2002年度学会賞

研究奨励賞

「炭素とセラミックスとの複合化による機能発現」
山本修 神奈川工科大学応用化学科助手

 山本修氏は、炭化ケイ素傾斜層を金属シリコンと炭素基材との固相反応により形成し、その形成過程を解明した。さらに、炭化ケイ素傾斜炭素材の表面にムライト薄膜を形成することによって、室温から1600℃までの酸化性雰囲気下で極めて優れた耐酸化性を示すことを明らかにした。この成果は炭素材料の耐酸化性の改善に対して酸化物薄膜の形成が重要であることを明らかにしたものであり、宇宙往還機の外壁材など航空・宇宙分野の発展に寄与した。また、同氏は、酸化亜鉛および酸化マグネシウムのナノサイズ微粒子を含有した活性炭素を開発し、細菌の吸着特性および抗菌活性を検討し、活性炭素の表面に多量の細菌が吸着すること、および暗所において強い抗菌活性を発現することを見出し、それらの機構を明らかにした。
 これらの研究業績から、同氏は炭素材料学会研究奨励賞の受賞に適するものと判断した。

「低結晶性炭素の構造解析に関する研究」
吉澤徳子 産業技術総合研究所主任研究員

 吉澤徳子氏は、X線回折、透過電子顕微鏡、電子線回折を駆使して低温処理炭素、活性炭カーボンエアロェルなど炭素六角網面が十分に発達していない炭素の構造解析、評価手法の研究を行ってきた。特に、CVD非晶質炭素膜について、上記手法による定量的結果から原子レベルの構造モデルを提案し、高い評価を得ている。また、金属錯体などの触媒作用を利用したメソ孔性活性炭を取り上げ、メソ孔の生成過程や組織構造変化を追求した。さらに石炭のX線回折強度の解析から石炭の構造解析標準化法を構築・確立した。

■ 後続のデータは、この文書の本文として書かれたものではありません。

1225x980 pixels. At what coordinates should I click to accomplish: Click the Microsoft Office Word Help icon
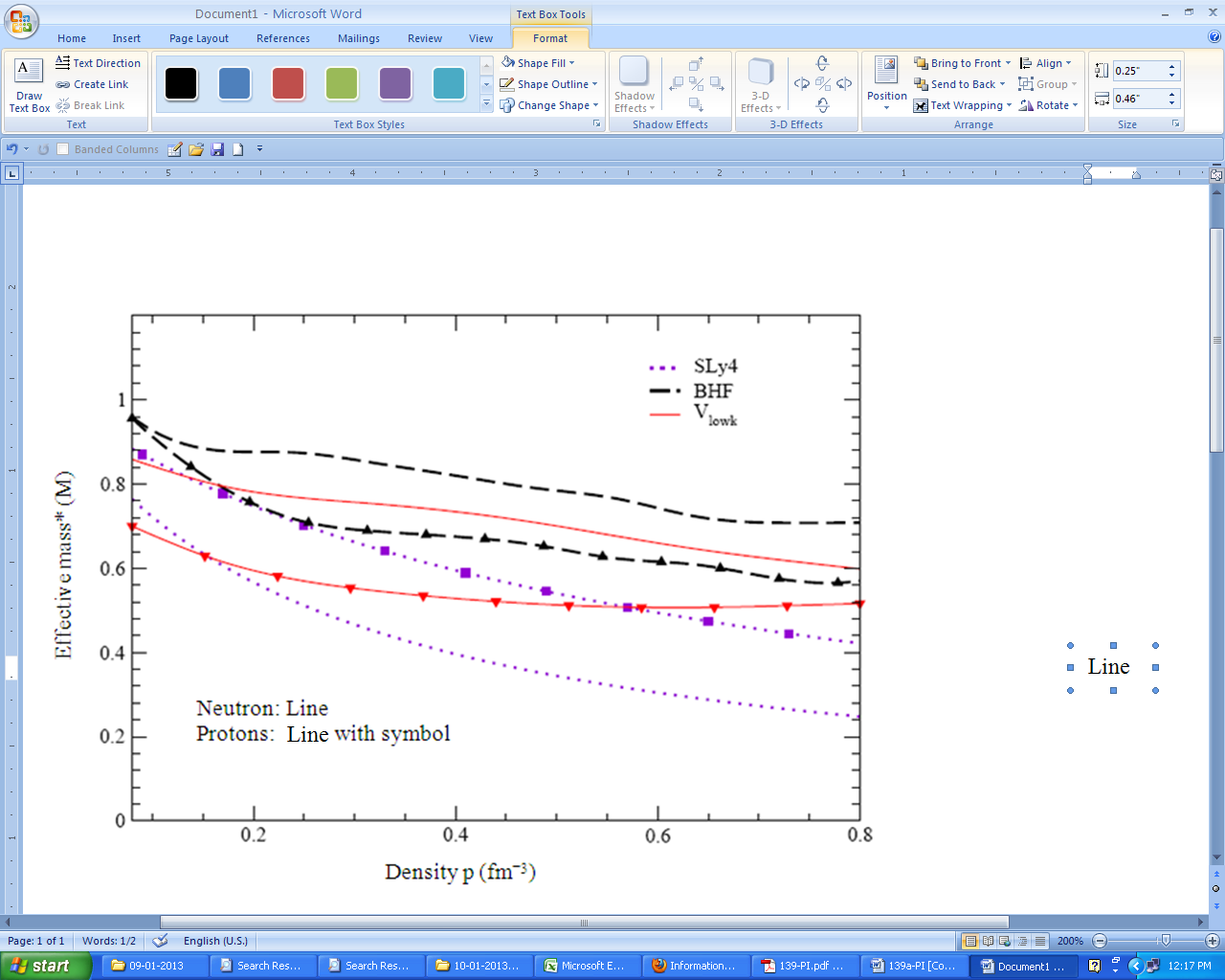(x=1214, y=38)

このように構造解析が困難であった各種低結晶性カーボンの構造解析法を一貫して展開し、評価法の確立に貢献してきた。
 これらの研究業績から、同氏は炭素材料学会研究奨励賞の受賞に適するものと判断した。

技術賞

「核融合炉ダイバータターゲットプレートの黒鉛・金属異種材料の接合に関する研究」
石山新太郎 日本原子力研究所主任研究員

 石山新太郎氏は表記研究題目に取り組み、ろう接試験を実施して今日の接合技術の基礎を築くとともに、ターゲットプレート設計モデルの選定や寿命評価を実施するための膨大な照射データベースの構築ならびに照射応力解析手法の確立を行い、予想した照射誘起応力やターゲットプレート寿命の解析をろう接合体の照射試験により証明した。また、ロボット技術によりターゲットプレート損傷部のその場補修方法を考案し、この考案を実証するための基礎試験を実施し成功した。以上の成果により、ITERなどの核融合炉におけるターゲットプレートの最適構造モデルに関する重要な知見を得るとともに運転中に損傷したターゲット部分のその場補修技術の展望を得た
 これらの研究業績から、同氏は炭素材料学会技術賞の受賞に適するものと判断した。